Task directions = Pictures aside, write out the data exactly as it reads.

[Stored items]
* * * * * * * * *

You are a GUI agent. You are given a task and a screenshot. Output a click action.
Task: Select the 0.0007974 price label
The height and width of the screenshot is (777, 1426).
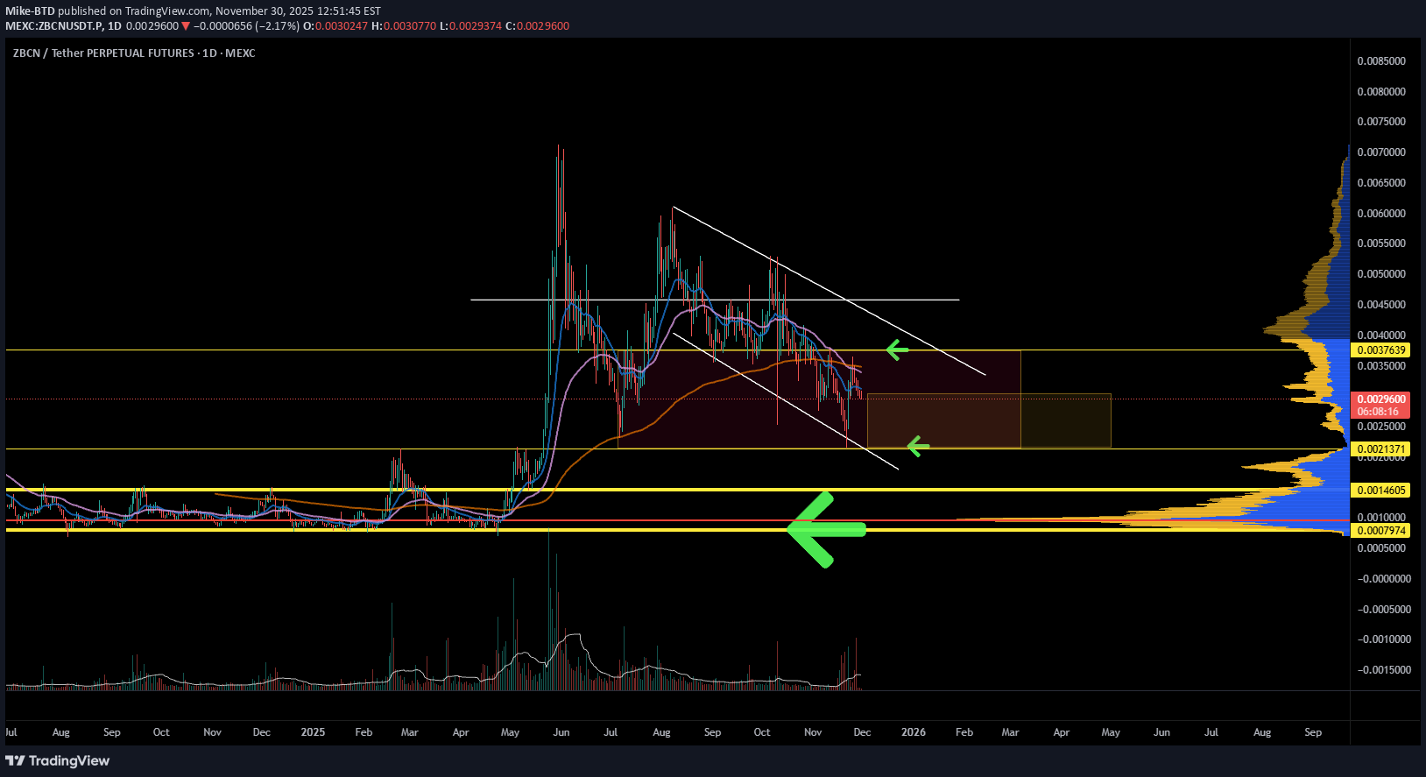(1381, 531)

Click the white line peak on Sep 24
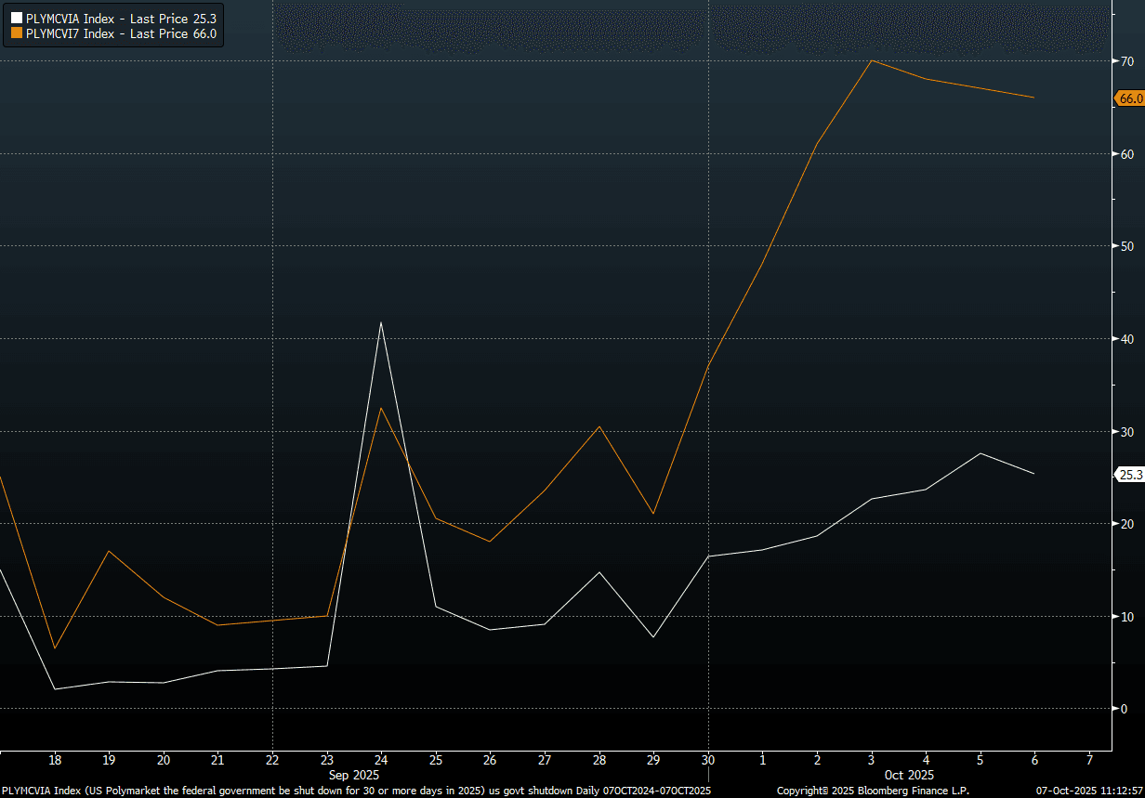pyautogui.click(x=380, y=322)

* * * * * * * * *

Answer to this exercise =
You are a GUI agent. You are given a task and a screenshot. Output a click action.
Task: Select the 0.0007974 price label
The height and width of the screenshot is (777, 1426).
(1381, 531)

Click the white line peak on Sep 24
pyautogui.click(x=380, y=322)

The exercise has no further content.